> [What to produce]: Each line of the material should be retyped without alteration.

*** Opening Supplied data ***

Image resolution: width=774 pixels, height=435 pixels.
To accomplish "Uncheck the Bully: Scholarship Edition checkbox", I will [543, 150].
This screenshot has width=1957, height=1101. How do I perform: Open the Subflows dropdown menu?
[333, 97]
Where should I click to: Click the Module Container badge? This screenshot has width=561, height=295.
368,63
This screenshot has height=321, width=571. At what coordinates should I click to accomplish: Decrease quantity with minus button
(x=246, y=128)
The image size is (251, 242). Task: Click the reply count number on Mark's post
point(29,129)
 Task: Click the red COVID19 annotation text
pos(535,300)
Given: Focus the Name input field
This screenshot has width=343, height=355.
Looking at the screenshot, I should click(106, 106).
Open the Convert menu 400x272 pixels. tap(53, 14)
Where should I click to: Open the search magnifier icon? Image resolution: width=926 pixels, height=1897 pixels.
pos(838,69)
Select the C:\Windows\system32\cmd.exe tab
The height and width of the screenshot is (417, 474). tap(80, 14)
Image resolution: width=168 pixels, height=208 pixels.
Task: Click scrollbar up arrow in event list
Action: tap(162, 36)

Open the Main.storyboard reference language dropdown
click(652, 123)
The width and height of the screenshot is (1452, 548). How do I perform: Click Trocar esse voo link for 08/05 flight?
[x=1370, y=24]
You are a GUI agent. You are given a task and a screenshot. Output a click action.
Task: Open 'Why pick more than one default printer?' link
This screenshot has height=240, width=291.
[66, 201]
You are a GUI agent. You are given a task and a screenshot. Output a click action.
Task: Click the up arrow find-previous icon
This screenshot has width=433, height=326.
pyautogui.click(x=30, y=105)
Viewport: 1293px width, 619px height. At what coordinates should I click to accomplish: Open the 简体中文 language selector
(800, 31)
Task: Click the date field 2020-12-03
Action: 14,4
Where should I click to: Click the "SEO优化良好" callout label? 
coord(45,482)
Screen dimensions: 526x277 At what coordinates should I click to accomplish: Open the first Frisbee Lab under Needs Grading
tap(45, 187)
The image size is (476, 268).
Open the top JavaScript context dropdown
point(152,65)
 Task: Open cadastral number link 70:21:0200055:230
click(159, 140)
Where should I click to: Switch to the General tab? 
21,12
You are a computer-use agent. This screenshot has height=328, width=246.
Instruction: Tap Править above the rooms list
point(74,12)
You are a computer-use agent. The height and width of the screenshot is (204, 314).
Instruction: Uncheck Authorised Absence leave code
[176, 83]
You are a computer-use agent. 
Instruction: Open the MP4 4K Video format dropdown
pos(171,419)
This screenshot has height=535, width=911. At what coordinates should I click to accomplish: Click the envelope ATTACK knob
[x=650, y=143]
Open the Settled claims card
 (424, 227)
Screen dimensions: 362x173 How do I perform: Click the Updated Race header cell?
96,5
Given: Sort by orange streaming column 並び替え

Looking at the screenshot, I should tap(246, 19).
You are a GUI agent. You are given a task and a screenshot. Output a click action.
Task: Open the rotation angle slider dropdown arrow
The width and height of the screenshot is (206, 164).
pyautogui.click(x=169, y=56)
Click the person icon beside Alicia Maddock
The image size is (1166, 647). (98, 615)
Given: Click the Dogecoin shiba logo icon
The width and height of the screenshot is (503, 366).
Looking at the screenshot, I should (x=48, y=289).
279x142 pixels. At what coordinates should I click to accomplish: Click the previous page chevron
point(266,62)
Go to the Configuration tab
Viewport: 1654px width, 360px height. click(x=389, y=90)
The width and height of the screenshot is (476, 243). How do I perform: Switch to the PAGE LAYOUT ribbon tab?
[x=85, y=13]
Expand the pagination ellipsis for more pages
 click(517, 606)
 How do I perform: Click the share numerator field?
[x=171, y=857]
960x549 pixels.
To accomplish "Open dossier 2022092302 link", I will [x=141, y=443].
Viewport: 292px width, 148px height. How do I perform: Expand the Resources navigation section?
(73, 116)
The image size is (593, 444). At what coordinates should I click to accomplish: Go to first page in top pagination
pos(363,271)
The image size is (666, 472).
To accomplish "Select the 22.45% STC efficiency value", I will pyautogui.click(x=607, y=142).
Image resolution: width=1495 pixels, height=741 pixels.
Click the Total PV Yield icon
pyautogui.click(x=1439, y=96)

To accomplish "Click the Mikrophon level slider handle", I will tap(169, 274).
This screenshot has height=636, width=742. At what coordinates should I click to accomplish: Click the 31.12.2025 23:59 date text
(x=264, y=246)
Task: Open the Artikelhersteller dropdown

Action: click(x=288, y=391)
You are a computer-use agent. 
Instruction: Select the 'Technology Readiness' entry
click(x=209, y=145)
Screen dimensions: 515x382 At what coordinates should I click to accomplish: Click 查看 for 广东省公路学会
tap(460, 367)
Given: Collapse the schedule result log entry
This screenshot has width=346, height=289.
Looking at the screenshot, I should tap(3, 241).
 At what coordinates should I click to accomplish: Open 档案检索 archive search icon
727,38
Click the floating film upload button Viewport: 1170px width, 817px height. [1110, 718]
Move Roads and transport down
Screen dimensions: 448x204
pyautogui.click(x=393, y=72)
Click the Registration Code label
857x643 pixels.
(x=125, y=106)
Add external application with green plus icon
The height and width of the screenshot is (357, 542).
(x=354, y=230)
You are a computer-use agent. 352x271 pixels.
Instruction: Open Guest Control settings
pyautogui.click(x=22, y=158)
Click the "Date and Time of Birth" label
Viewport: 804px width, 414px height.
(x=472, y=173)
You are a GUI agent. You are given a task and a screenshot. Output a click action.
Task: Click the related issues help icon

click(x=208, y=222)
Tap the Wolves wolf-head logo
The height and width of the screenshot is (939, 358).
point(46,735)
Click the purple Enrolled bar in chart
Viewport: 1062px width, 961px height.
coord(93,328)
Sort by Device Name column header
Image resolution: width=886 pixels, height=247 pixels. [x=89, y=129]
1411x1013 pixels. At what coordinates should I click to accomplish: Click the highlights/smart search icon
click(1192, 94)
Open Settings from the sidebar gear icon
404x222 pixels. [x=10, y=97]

*** Closing Supplied data ***

> [Result of this exercise]:
Image resolution: width=774 pixels, height=435 pixels.
To accomplish "Uncheck the Bully: Scholarship Edition checkbox", I will [543, 150].
This screenshot has width=1957, height=1101. How do I perform: Open the Subflows dropdown menu?
[333, 97]
Where should I click to: Click the Module Container badge? This screenshot has width=561, height=295.
368,63
This screenshot has height=321, width=571. At what coordinates should I click to accomplish: Decrease quantity with minus button
(x=246, y=128)
The image size is (251, 242). Task: Click the reply count number on Mark's post
point(29,129)
 Task: Click the red COVID19 annotation text
pos(535,300)
Given: Focus the Name input field
This screenshot has width=343, height=355.
Looking at the screenshot, I should click(106, 106).
Open the Convert menu 400x272 pixels. tap(53, 14)
Where should I click to: Open the search magnifier icon? Image resolution: width=926 pixels, height=1897 pixels.
pos(838,69)
Select the C:\Windows\system32\cmd.exe tab
The height and width of the screenshot is (417, 474). tap(80, 14)
Image resolution: width=168 pixels, height=208 pixels.
Task: Click scrollbar up arrow in event list
Action: tap(162, 36)

Open the Main.storyboard reference language dropdown
click(652, 123)
The width and height of the screenshot is (1452, 548). How do I perform: Click Trocar esse voo link for 08/05 flight?
[x=1370, y=24]
You are a GUI agent. You are given a task and a screenshot. Output a click action.
Task: Open 'Why pick more than one default printer?' link
This screenshot has height=240, width=291.
[66, 201]
You are a GUI agent. You are given a task and a screenshot. Output a click action.
Task: Click the up arrow find-previous icon
This screenshot has width=433, height=326.
pyautogui.click(x=30, y=105)
Viewport: 1293px width, 619px height. At what coordinates should I click to accomplish: Open the 简体中文 language selector
(800, 31)
Task: Click the date field 2020-12-03
Action: 14,4
Where should I click to: Click the "SEO优化良好" callout label? 
coord(45,482)
Screen dimensions: 526x277 At what coordinates should I click to accomplish: Open the first Frisbee Lab under Needs Grading
tap(45, 187)
The image size is (476, 268).
Open the top JavaScript context dropdown
point(152,65)
 Task: Open cadastral number link 70:21:0200055:230
click(159, 140)
Where should I click to: Switch to the General tab? 
21,12
You are a computer-use agent. This screenshot has height=328, width=246.
Instruction: Tap Править above the rooms list
point(74,12)
You are a computer-use agent. The height and width of the screenshot is (204, 314).
Instruction: Uncheck Authorised Absence leave code
[176, 83]
You are a computer-use agent. 
Instruction: Open the MP4 4K Video format dropdown
pos(171,419)
This screenshot has height=535, width=911. At what coordinates should I click to accomplish: Click the envelope ATTACK knob
[x=650, y=143]
Open the Settled claims card
 (424, 227)
Screen dimensions: 362x173 How do I perform: Click the Updated Race header cell?
96,5
Given: Sort by orange streaming column 並び替え

Looking at the screenshot, I should tap(246, 19).
You are a GUI agent. You are given a task and a screenshot. Output a click action.
Task: Open the rotation angle slider dropdown arrow
The width and height of the screenshot is (206, 164).
pyautogui.click(x=169, y=56)
Click the person icon beside Alicia Maddock
The image size is (1166, 647). (98, 615)
Given: Click the Dogecoin shiba logo icon
The width and height of the screenshot is (503, 366).
Looking at the screenshot, I should (x=48, y=289).
279x142 pixels. At what coordinates should I click to accomplish: Click the previous page chevron
point(266,62)
Go to the Configuration tab
Viewport: 1654px width, 360px height. click(x=389, y=90)
The width and height of the screenshot is (476, 243). How do I perform: Switch to the PAGE LAYOUT ribbon tab?
[x=85, y=13]
Expand the pagination ellipsis for more pages
 click(517, 606)
 How do I perform: Click the share numerator field?
[x=171, y=857]
960x549 pixels.
To accomplish "Open dossier 2022092302 link", I will [x=141, y=443].
Viewport: 292px width, 148px height. How do I perform: Expand the Resources navigation section?
(73, 116)
The image size is (593, 444). At what coordinates should I click to accomplish: Go to first page in top pagination
pos(363,271)
The image size is (666, 472).
To accomplish "Select the 22.45% STC efficiency value", I will pyautogui.click(x=607, y=142).
Image resolution: width=1495 pixels, height=741 pixels.
Click the Total PV Yield icon
pyautogui.click(x=1439, y=96)

To accomplish "Click the Mikrophon level slider handle", I will tap(169, 274).
This screenshot has height=636, width=742. At what coordinates should I click to accomplish: Click the 31.12.2025 23:59 date text
(x=264, y=246)
Task: Open the Artikelhersteller dropdown

Action: click(x=288, y=391)
You are a computer-use agent. 
Instruction: Select the 'Technology Readiness' entry
click(x=209, y=145)
Screen dimensions: 515x382 At what coordinates should I click to accomplish: Click 查看 for 广东省公路学会
tap(460, 367)
Given: Collapse the schedule result log entry
This screenshot has width=346, height=289.
Looking at the screenshot, I should tap(3, 241).
 At what coordinates should I click to accomplish: Open 档案检索 archive search icon
727,38
Click the floating film upload button Viewport: 1170px width, 817px height. [1110, 718]
Move Roads and transport down
Screen dimensions: 448x204
pyautogui.click(x=393, y=72)
Click the Registration Code label
857x643 pixels.
(x=125, y=106)
Add external application with green plus icon
The height and width of the screenshot is (357, 542).
(x=354, y=230)
You are a computer-use agent. 352x271 pixels.
Instruction: Open Guest Control settings
pyautogui.click(x=22, y=158)
Click the "Date and Time of Birth" label
Viewport: 804px width, 414px height.
(x=472, y=173)
You are a GUI agent. You are given a task and a screenshot. Output a click action.
Task: Click the related issues help icon

click(x=208, y=222)
Tap the Wolves wolf-head logo
The height and width of the screenshot is (939, 358).
point(46,735)
Click the purple Enrolled bar in chart
Viewport: 1062px width, 961px height.
coord(93,328)
Sort by Device Name column header
Image resolution: width=886 pixels, height=247 pixels. [x=89, y=129]
1411x1013 pixels. At what coordinates should I click to accomplish: Click the highlights/smart search icon
click(1192, 94)
Open Settings from the sidebar gear icon
404x222 pixels. [x=10, y=97]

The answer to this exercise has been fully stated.